As usual check carefully (although there is a code snippet to illustrate).
I seem to have a form of mathematical dyslexia.
Answer: $$\left[x^{M}\right]\frac{\Gamma\left(x+a\right)\Gamma\left(x+b\right)}{\Gamma\left(x\right)\Gamma\left(x+a+b\right)}\left(x\right)_{\left(a+b\right)}$$
Actually the expression gives the answer for all $$M$$. Some code is included for that. I can expand it to include M and the binomial summation on a if needed. The process can probably be specialized to just compute one answer for a particular $$M$$. Let me know if you need it.

First some standard facts:
Definition 1. The Pochhammer symbol.

\begin{align*}\left(x\right)_{n}=x\cdot\left(x+1\right)\ldots\left(x+n-1\right) \end{align*}

Definition 2. Unsigned Stirling Number
$$\left[\begin{array}{c} n\\ l \end{array}\right]\equiv\left[x^{l}\right]{\displaystyle \prod_{k=0}^{n-1}\left(x+k\right)=\left[x^{l}\right]x\cdot\left(x+1\right)\ldots\left(x+n-1\right)}=\left[x^{l}\right]\left(x\right)_{n}$$
$$=\left[x^{l}\right]{\displaystyle \sum_{j=0}^{n}}\left[\begin{array}{c} n\\ j \end{array}\right]x^{j}$$

We can partition

$$\left(x\right)_{\left(a+b\right)}\rightarrow\left(x\right)_{a}\cdot\left(x+a\right)_{b} \tag{1}\label{1}$$

The formula for all convolutions:

$$(x)_{a}\cdot\left(x\right)_{b} \tag{2}\label{2}$$
The problem can be phrased as the convolution : $${\displaystyle {\displaystyle \sum_{j=0}^{min\left(a,b,M\right)}}\,\left[\begin{array}{c} a\\ j \end{array}\right]\left[\begin{array}{c} b\\ M-j \end{array}\right]}={\displaystyle \sum_{j=0}^{min\left(a,b\right)}}\left(\left[x^{j}\right]\left(x\right)_{a}\right)\cdot\left(\left[x^{M-j}\right]\left(x\right)_{b}\right)$$
$$=\left[x^{M}\right]\left(\left(x\right)_{a}\cdot\left(x\right)_{b}\right) \tag{2}\label{3}$$
Remark. The upper limit can be extended but additional terms would be zero.
◇ ◇ ◇
» **WORK TO DO**
1. Revise the Stirling number excerpt starting with "As usual check" and going on through "you need it.", replacing "code" with "script".
2. According to the Stirling number excerpt, why can the upper limit of the summation be extended?
3. List the four labels that the Stirling number excerpt uses to mark its answer, its two definitions, and its closing note.
The lines after this point come from a different source.

» **DATA PROVIDED**
◇ ◇ ◇
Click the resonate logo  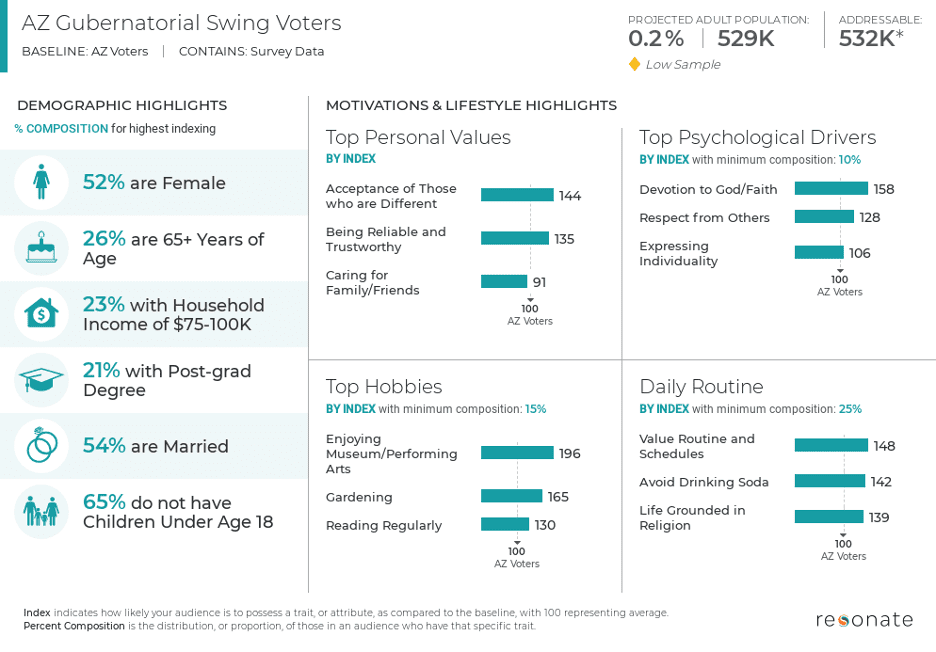click(863, 620)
◇ ◇ ◇
» **EXPECTED RESPONSES**
1.
As usual check carefully (although there is a script snippet to illustrate).
I seem to have a form of mathematical dyslexia.
Answer: $$\left[x^{M}\right]\frac{\Gamma\left(x+a\right)\Gamma\left(x+b\right)}{\Gamma\left(x\right)\Gamma\left(x+a+b\right)}\left(x\right)_{\left(a+b\right)}$$
Actually the expression gives the answer for all $$M$$. Some script is included for that. I can expand it to include M and the binomial summation on a if needed. The process can probably be specialized to just compute one answer for a particular $$M$$. Let me know if you need it.

2. It can be extended because any additional terms would be zero.

3. Answer, Definition 1, Definition 2, Remark